Selain itu, pemerintah daerah melalui Dinas Pariwisata dan Kebudayaan Kabupaten Bengkalis aktif melakukan promosi dengan menggelar acara tahunan seperti Festival Batik Mandau, yang pertama kali diselenggarakan pada tahun 2022. Festival ini menjadi ajang memperkenalkan motif-motif khas Mandau kepada masyarakat luas, sekaligus meningkatkan minat masyarakat lokal dan wisatawan untuk membeli produk batik. Pada tahun 2024, festival ini dihadiri oleh lebih dari 10.000 pengunjung dari berbagai daerah, dan mampu meningkatkan omzet penjualan batik Mandau hingga 30%. Melalui berbagai upaya ini, batik Mandau tidak hanya menjadi warisan budaya yang dilestarikan, tetapi juga menjadi sumber ekonomi yang berkelanjutan bagi masyarakat.
Selain promosi dan pelatihan, pemerintah dan komunitas juga aktif dalam mengembangkan inovasi desain dan teknologi produksi.
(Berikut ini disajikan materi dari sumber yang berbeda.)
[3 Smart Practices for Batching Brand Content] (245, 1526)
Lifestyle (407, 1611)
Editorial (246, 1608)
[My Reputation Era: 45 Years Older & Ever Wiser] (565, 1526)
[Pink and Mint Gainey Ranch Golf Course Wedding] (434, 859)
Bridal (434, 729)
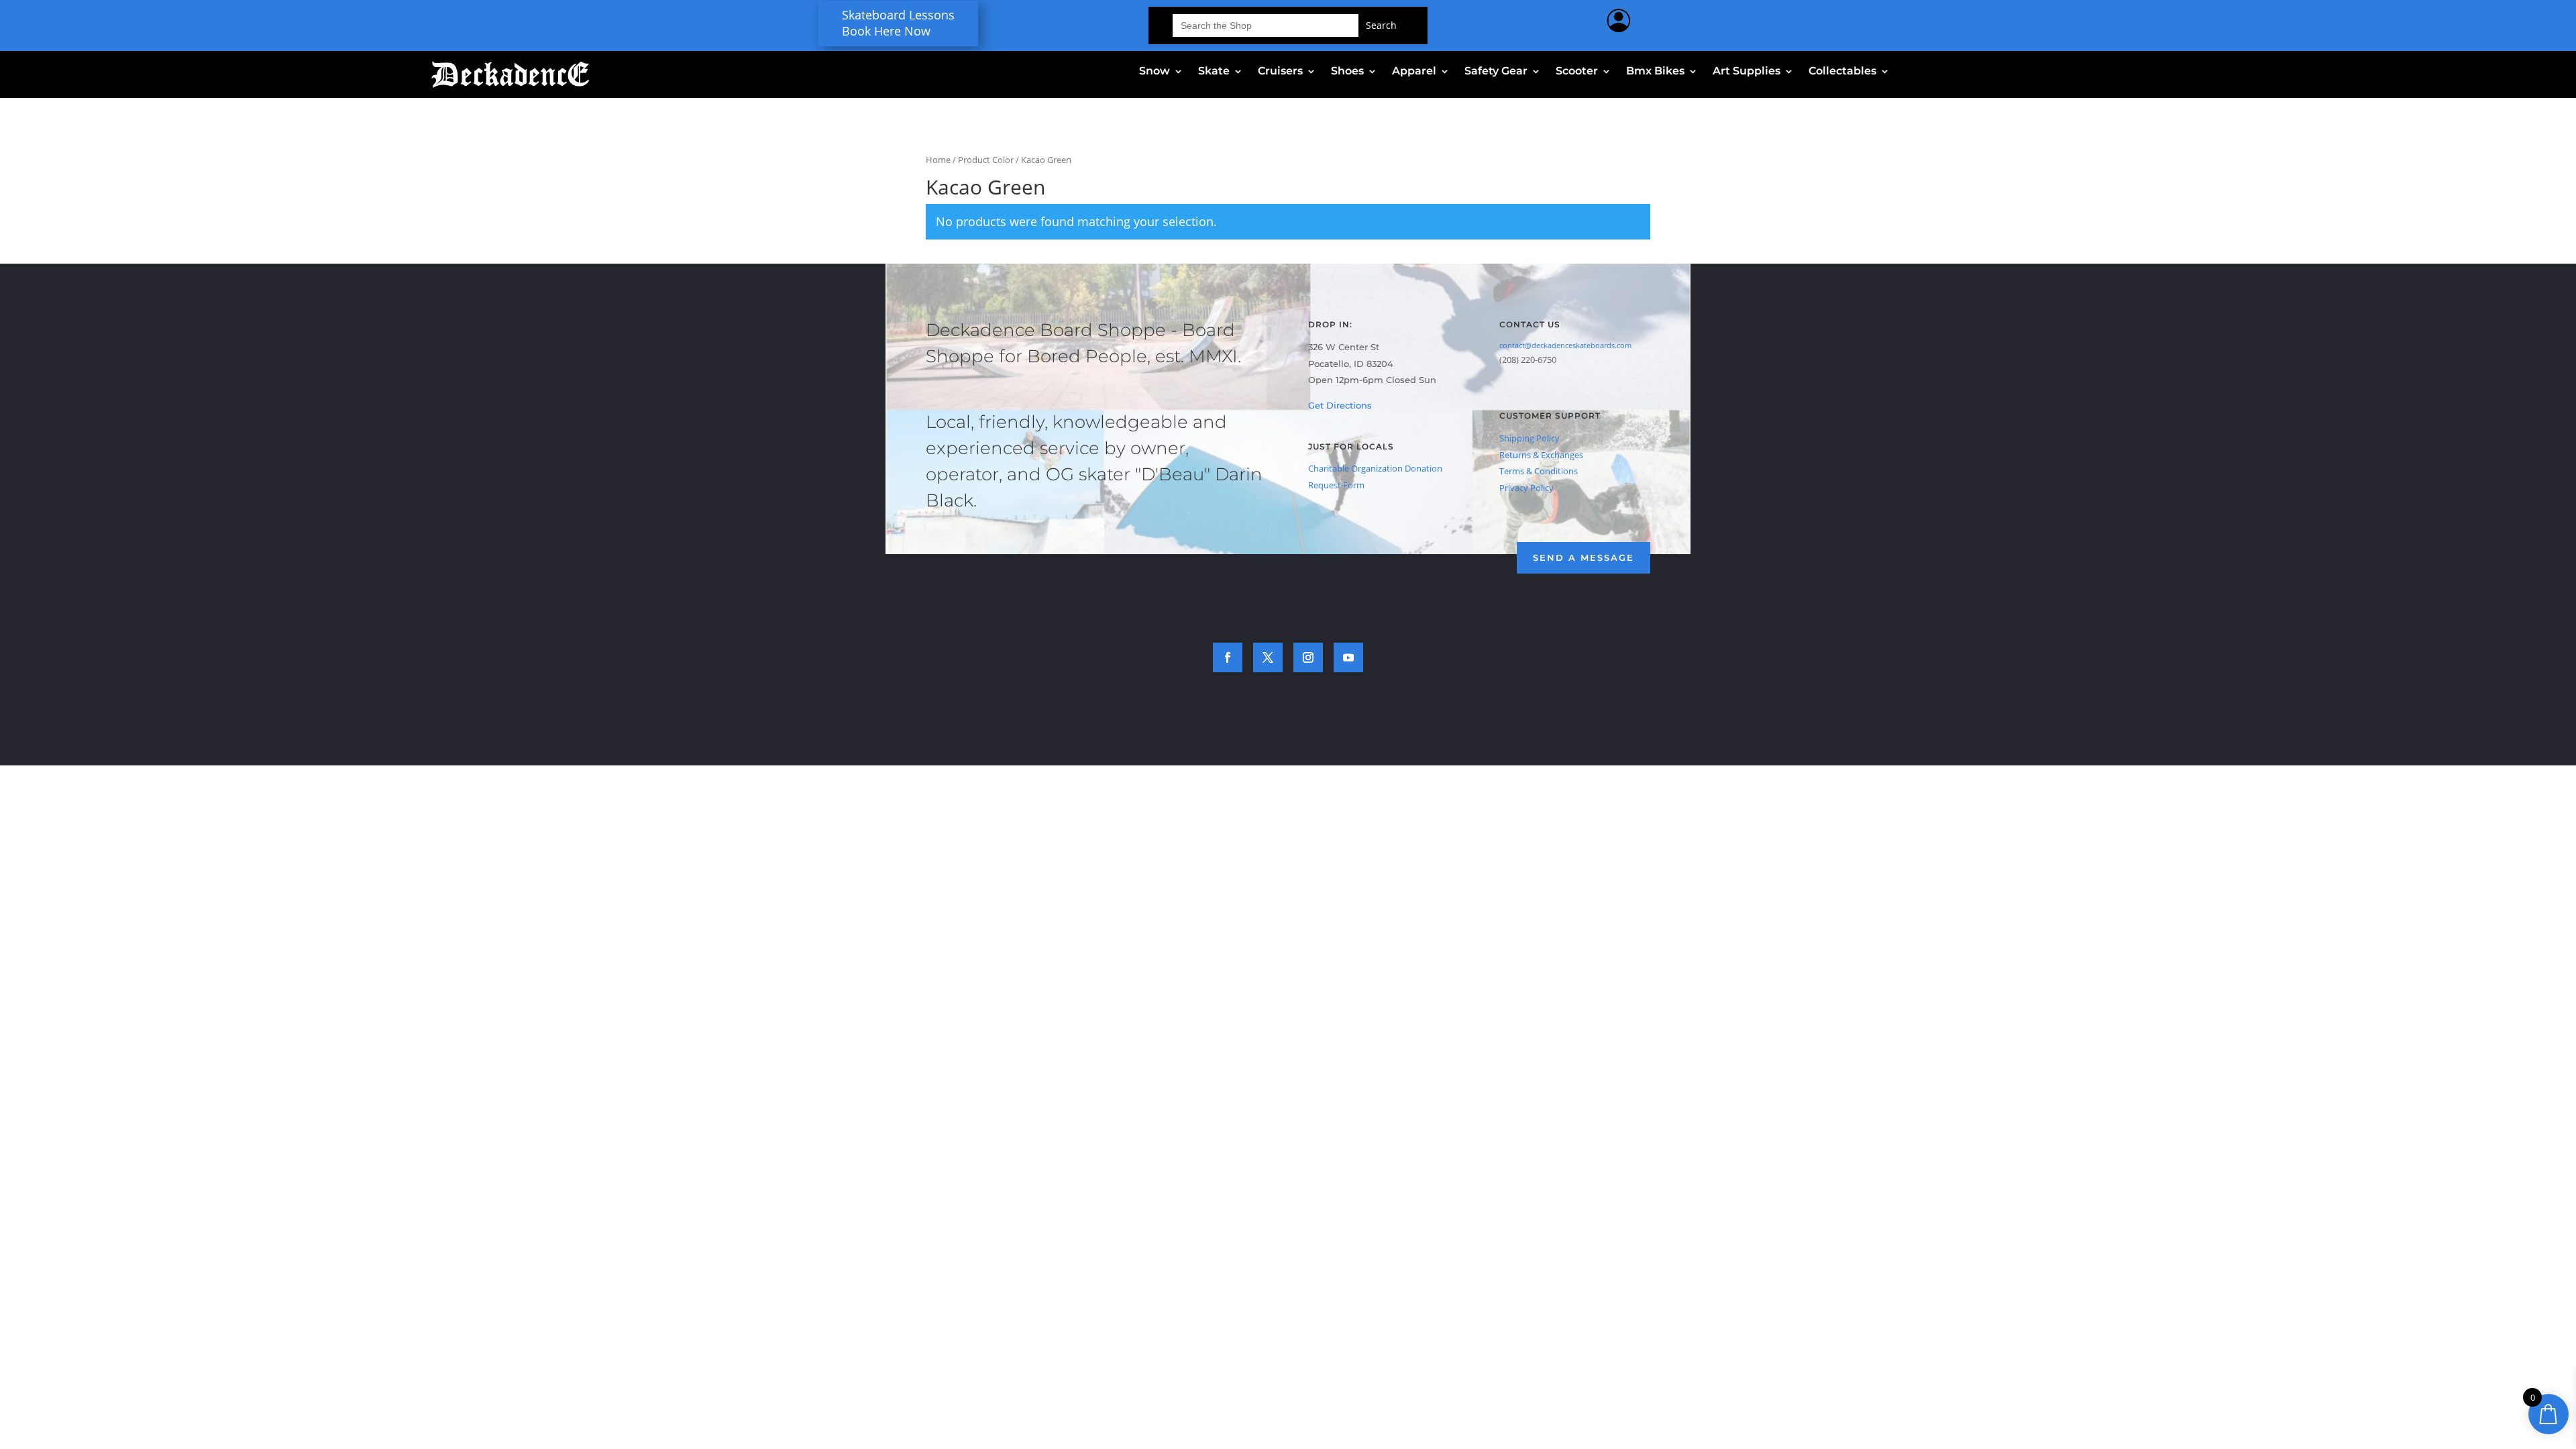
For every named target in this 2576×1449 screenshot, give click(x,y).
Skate (1214, 71)
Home (938, 160)
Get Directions (1340, 405)
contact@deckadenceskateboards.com (1565, 345)
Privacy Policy (1526, 488)
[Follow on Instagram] (1308, 657)
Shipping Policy (1529, 438)
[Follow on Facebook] (1227, 657)
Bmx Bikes (1655, 71)
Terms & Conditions (1538, 471)
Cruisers (1280, 71)
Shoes (1347, 71)
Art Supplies (1746, 71)
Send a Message (1583, 557)
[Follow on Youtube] (1348, 657)
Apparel (1414, 71)
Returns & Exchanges (1541, 455)
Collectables (1842, 71)
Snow (1154, 71)
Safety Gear (1495, 71)
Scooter (1577, 71)
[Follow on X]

Pada tahun 2024, sejumlah pengrajin Mandau mulai memanfaatkan teknologi digital untuk memasarkan produk mereka secara online melalui platform e-commerce dan media sosial. Hal ini membuka peluang pasar yang lebih luas, termasuk ke luar negeri. Bahkan, beberapa pengrajin telah mengikuti pelatihan desain modern agar batik Mandau tetap relevan dengan tren fashion global, tanpa mengorbankan keaslian motif dan teknik tradisional. Inovasi ini penting agar warisan budaya ini tidak hanya bertahan sebagai benda koleksi, tetapi juga sebagai karya seni yang mampu bersaing di pasar internasional.
Masa depan
batik Mandau sangat tergantung pada keberlanjutan dari berbagai upaya yang
telah dilakukan. Jika pemerintah, masyarakat, dan semua pihak terkait terus
berkomitmen menjaga kualitas, inovasi, dan promosi, maka warisan budaya ini
akan terus hidup dan berkembang. Batik Mandau berpotensi menjadi ikon budaya
Riau yang dikenal secara luas, bahkan di tingkat internasional, sebagai simbol
kekayaan budaya Melayu dan kekayaan sumber daya alam daerah tersebut. Lebih
dari sekadar kain bermotif indah, batik Mandau adalah sebuah cerita panjang
tentang perjuangan, identitas, dan keberlanjutan yang harus terus dilestarikan
dan dikembangkan.
Sehingga
dapat disimpulkan, perjalanan batik Mandau dari sebuah tradisi lokal yang
awalnya terbatas di kalangan masyarakat hingga menjadi simbol budaya
berkelanjutan yang dikenal secara nasional dan internasional menunjukkan bahwa
dengan kerja keras, inovasi, dan dukungan bersama, warisan budaya ini mampu
bertahan dan berkembang di tengah arus modernisasi dan globalisasi. Melalui
berbagai upaya yang telah dilakukan, seperti pelatihan, promosi, inovasi
desain, dan pemanfaatan teknologi digital, batik Mandau tidak hanya menjadi
identitas daerah, tetapi juga menjadi kekayaan bangsa yang patut dibanggakan.
Dari Duri ke dunia, pesona batik Mandau akan terus bersinar sebagai warisan
budaya berkelanjutan yang mampu menginspirasi generasi masa depan untuk terus
menjaga dan melestarikan kekayaan budaya bangsa Indonesia.